JUST ADD SUMS LATER: 'NO PROBLEM.' Atty. Rosell believes, in a statement to SunStar’s Arkeen M. Larisma last December 19, that after complying with the P20,000 cap, “we can continue with the additional bonuses.” Meaning, give the P20,000 now, then shell out more later. “So there’s really no problem,” Rosell said.
Yes, there is, if the City would want to follow the letter and spirit of the order. Indeed, there’s a problem, big-time, if the Office of the President is serious about its orders. Malacañang may see that if an LGU is allowed to add bonus or incentive one after the other within a year, the P20,000 limit on the amount could be a farce.
The City Government must be going in that direction when last City Charter Day in February, it gave P15,000, which supposedly would leave the balance of P35,000, due this Christmas season, to make a total of P50,000 per worker. The P20,000 the Sanggunian approved last Wednesday would be P15,000 short of a P50,000 promise, but would complete the sum for a P35,000 promise.
Malacañang could put a limit on the bonus in any given year; “no problem,” as Atty.
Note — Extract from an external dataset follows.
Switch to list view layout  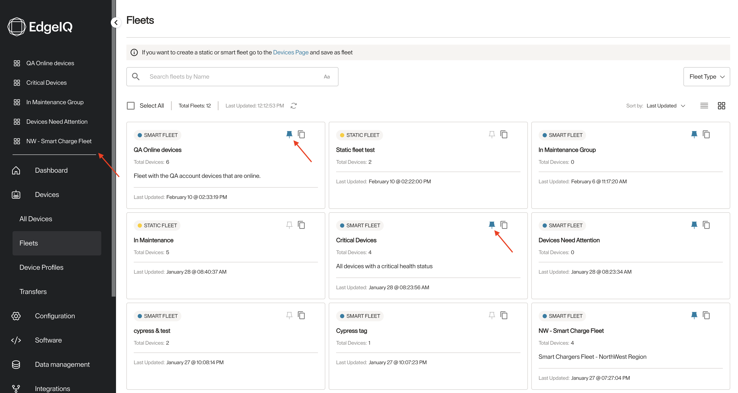click(704, 106)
Rosell said, since City Hall would simply break up the bigger amount the mayor wants to give and spread the installments across the year.
‘BLOATING’ THE BUDGET. The legal aspect of the thing though should be just a part of it. The city administration may need to consider the other question that greeted the move to grant the P50,000 bonus (P15,000 last February and P35,000 this month per employee.) Namely: Is it prudent planning on the use of funds when simultaneously the City is setting up apparatus for an “astronomical” increase of real property taxes? What message would it give?
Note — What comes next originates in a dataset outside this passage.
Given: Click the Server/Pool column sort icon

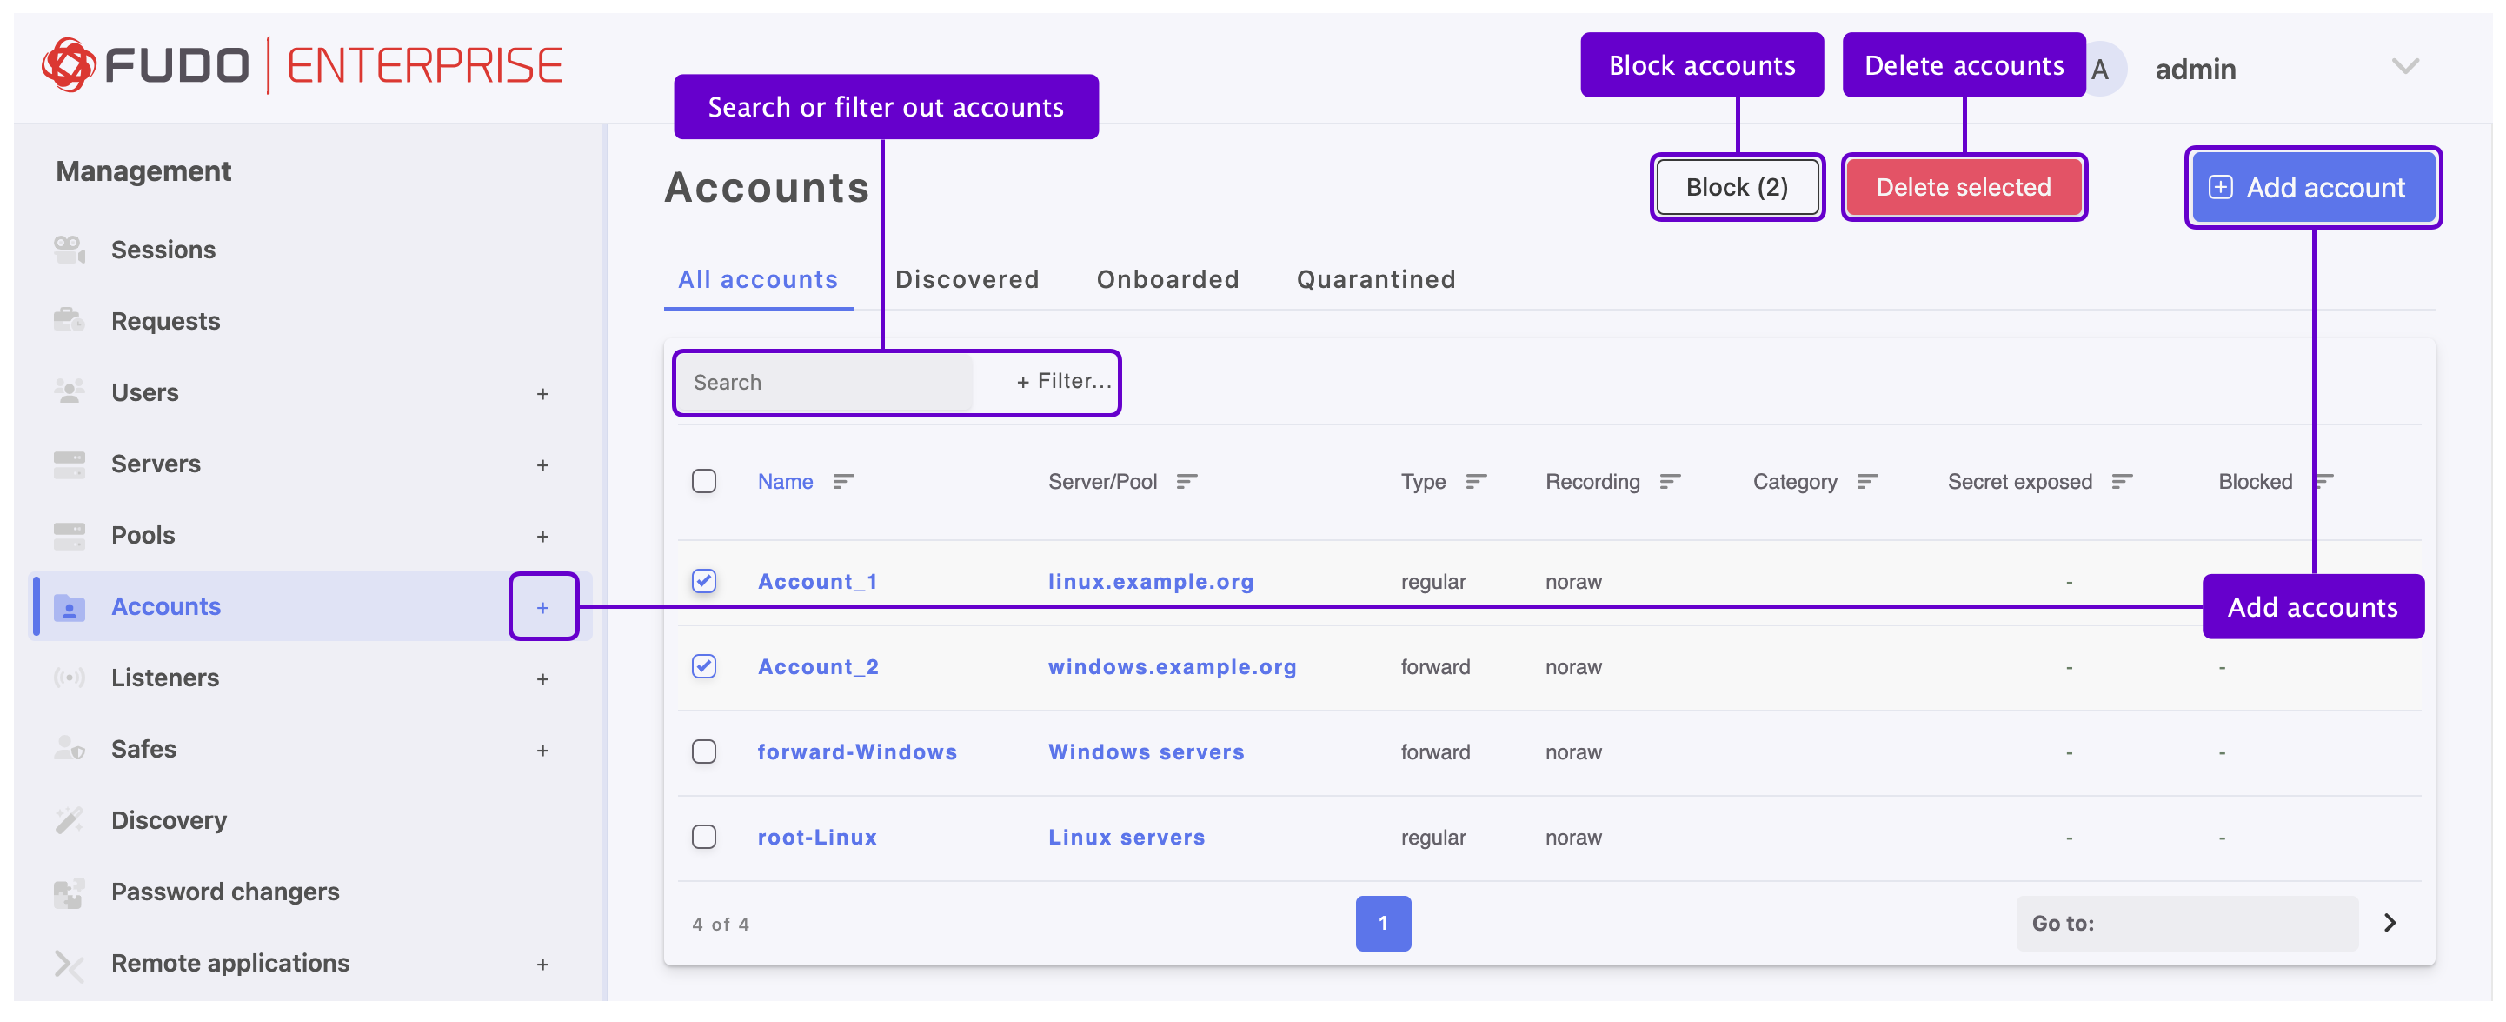Looking at the screenshot, I should pyautogui.click(x=1186, y=482).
Majority Floor-leader Jocelyn Pesquera, an administration stalwart no less, ranted at the City Council last December 13 against the “bloating, bloating, and bloating” of the 2024 budget, implying a frenzy of allocating money by the city offices and departments.
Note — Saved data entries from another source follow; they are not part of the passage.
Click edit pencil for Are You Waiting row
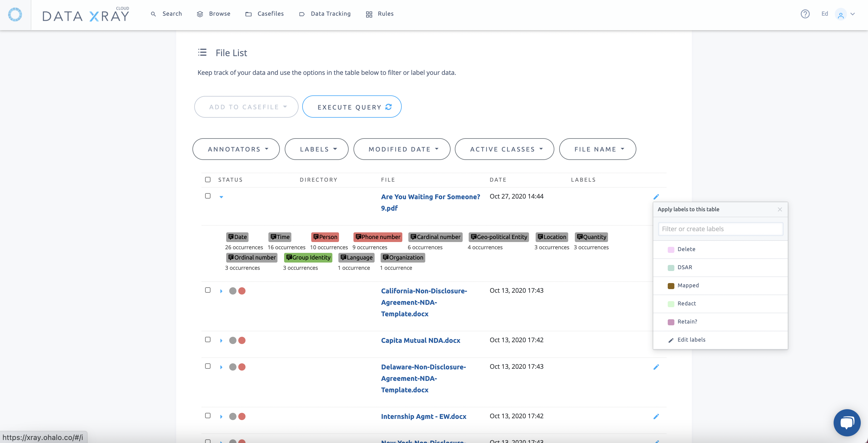 656,197
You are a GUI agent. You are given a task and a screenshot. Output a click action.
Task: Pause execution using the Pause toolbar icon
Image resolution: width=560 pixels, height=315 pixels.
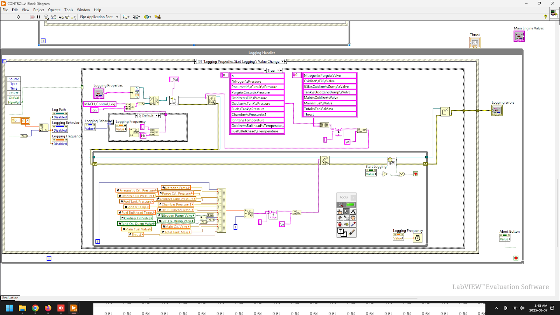[x=38, y=17]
The A.O. cautions Sanggunians, in fixing the amount of bonus/incentive, to “exercise prudence and judicious use of government funds, ensuring that the expenditure is reasonable and will not, in any way, prejudice the delivery of services to the public.”
That standard though is broad and leaves a lot of room for local legislators -- and, of course, the chief executive -- to “bloat, bloat, bloat” budgets and engage in orgy budgeting, if not spending.
A.O. SHUTS OUT JOB-ORDER WORKERS. Another aspect of the president’s A.O., with which the grant of employees’ bonus may clash, relates to job-order workers. The City Council included in the city’s list of grantees the JOs. There are more than 3,000 of them, as big as the casuals (also about 3,000) and bigger in number than the 1,345 regular employees. Each JO was granted P5,000 each but Mayor Rama wants to raise the amount to P10,000.
Under A.O. #12 though, among the four groups that are excluded from the bonus/incentive grant are the following: laborers engaged through job contracts (“pakyaw”), those paid on piecework, and individuals and groups “engaged through job orders, contracts of service or others similarly situated.” Consultants and “experts engaged for a limited period” shall not get any bonus too.
HOW AMOUNT MAY BE INCREASED. Councilor Wenceslao said the mayor’s wish could be granted by a two-thirds vote in the Sanggunian, which would change the numbers: P20,000 to P35,000 and P5,000 to P10,000. Or, if they’d embrace C.A. Rosell’s theory, keep the same amounts approved by the City Council and appropriate later the rest of the promised amount. “Later” would be next year.
Nobody at City Hall is telling the public if the City would follow the Malacañang administrative order regarding (a) the limit on the amount and the “one-time grant” injunction and (b) the exclusion of job-order employees. But if what Mayor Rama wants is what Mayor Rama gets, some rules may have to be broken or at least bent.